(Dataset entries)
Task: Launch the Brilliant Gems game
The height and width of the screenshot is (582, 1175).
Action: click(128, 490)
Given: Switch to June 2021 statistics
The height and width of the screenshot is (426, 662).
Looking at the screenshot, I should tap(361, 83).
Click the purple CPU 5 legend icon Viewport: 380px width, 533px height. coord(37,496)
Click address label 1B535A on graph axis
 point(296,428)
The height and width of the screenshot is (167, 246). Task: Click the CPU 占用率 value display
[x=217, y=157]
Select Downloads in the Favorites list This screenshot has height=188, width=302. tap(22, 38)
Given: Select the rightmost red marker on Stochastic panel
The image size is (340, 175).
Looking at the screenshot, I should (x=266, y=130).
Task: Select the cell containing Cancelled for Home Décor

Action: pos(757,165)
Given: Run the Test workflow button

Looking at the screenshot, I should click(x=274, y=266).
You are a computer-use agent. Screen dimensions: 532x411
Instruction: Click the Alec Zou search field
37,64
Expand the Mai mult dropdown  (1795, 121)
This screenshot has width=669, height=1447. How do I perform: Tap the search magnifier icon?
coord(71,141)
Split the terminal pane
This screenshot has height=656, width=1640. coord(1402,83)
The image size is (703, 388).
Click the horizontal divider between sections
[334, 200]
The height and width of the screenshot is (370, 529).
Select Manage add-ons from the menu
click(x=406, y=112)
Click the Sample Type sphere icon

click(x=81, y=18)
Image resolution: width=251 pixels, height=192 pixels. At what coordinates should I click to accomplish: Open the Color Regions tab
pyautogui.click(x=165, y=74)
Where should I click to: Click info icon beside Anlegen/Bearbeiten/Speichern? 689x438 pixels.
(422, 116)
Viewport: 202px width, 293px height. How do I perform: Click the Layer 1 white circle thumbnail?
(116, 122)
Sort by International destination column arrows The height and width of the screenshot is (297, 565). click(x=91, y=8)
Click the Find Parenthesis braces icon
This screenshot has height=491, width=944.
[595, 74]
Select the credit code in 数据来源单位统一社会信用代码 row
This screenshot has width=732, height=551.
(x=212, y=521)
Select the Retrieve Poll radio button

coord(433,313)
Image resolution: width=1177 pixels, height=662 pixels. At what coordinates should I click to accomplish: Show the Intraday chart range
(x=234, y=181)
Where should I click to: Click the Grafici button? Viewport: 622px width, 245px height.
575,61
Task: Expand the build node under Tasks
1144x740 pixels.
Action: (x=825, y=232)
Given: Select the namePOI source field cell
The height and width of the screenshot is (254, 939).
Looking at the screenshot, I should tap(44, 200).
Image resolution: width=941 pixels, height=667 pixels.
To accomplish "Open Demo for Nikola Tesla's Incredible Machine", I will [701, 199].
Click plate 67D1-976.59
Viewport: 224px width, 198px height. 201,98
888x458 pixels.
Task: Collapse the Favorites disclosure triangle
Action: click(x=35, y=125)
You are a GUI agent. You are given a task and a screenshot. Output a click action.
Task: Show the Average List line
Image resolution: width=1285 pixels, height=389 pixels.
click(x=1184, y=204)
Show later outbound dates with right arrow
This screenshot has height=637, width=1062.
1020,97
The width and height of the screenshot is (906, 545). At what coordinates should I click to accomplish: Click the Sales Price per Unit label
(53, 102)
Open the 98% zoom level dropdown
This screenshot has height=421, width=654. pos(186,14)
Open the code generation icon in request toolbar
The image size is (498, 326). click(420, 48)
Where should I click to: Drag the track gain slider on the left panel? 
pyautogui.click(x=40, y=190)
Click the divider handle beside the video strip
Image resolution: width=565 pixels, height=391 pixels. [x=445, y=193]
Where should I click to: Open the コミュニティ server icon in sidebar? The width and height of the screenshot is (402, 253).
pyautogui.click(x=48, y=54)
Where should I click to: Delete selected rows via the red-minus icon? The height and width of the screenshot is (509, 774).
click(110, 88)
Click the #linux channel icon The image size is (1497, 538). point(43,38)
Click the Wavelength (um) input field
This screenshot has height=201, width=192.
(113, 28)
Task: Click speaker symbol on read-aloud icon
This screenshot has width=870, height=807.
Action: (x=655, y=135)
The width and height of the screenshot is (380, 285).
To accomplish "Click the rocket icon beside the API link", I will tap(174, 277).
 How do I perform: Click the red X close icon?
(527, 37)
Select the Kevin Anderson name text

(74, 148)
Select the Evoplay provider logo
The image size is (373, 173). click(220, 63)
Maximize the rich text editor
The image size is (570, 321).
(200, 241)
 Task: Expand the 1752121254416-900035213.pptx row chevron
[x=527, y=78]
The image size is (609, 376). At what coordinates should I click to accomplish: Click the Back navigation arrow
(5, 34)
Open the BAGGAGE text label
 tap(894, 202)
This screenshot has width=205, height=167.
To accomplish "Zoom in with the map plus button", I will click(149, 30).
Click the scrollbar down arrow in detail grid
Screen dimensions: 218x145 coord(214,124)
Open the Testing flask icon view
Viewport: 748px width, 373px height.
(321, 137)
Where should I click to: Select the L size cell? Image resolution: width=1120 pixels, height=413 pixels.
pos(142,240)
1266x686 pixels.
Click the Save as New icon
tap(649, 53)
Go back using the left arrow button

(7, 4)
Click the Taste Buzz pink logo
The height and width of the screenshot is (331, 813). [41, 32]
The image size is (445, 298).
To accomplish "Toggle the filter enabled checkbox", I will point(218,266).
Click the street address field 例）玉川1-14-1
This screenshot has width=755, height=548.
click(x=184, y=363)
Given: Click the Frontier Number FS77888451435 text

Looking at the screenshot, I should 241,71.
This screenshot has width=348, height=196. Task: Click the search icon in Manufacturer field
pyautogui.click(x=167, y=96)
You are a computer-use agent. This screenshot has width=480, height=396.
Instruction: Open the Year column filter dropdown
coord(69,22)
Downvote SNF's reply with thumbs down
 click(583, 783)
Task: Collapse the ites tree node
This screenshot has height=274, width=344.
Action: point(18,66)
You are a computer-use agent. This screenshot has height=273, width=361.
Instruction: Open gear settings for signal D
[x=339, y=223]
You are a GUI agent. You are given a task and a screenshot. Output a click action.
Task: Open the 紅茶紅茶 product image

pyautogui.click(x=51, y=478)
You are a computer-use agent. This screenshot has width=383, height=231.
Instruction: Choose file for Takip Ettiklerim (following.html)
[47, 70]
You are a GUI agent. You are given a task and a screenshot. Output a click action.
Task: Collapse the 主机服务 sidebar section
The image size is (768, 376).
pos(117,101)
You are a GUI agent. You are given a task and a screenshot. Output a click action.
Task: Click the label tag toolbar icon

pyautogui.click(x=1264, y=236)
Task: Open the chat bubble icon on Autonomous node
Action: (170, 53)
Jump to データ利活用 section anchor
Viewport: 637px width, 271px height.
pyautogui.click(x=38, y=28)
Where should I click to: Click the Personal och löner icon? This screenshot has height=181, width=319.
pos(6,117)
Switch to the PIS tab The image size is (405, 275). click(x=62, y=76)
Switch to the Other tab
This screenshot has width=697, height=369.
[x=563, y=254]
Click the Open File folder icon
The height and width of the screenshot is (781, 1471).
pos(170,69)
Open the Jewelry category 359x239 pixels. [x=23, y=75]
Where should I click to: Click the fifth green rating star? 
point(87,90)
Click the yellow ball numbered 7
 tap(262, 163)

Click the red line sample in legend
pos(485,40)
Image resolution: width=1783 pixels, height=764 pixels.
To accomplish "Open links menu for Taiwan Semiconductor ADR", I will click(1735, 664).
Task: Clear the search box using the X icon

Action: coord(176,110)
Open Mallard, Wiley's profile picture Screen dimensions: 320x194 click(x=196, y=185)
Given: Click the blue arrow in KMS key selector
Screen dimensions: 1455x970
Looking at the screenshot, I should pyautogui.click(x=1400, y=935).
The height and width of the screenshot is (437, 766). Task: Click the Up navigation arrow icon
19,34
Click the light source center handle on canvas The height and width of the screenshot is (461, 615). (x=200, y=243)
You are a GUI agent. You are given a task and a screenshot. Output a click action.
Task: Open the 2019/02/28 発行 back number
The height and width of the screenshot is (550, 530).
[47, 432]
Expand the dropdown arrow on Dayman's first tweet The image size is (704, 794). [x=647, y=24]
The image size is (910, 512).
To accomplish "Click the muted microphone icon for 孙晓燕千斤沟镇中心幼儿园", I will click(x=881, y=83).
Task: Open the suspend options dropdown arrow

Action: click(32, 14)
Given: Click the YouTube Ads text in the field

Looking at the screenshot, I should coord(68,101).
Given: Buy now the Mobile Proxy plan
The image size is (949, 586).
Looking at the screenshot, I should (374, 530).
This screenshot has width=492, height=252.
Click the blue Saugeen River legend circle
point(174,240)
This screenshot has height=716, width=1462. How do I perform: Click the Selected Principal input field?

WHAT TO DO:
Transcribe, word for word, the data above from its first line through the line with "Given: Switch to June 2021 statistics", and include nothing else.

TASK OUTPUT:
Task: Launch the Brilliant Gems game
The height and width of the screenshot is (582, 1175).
Action: click(128, 490)
Given: Switch to June 2021 statistics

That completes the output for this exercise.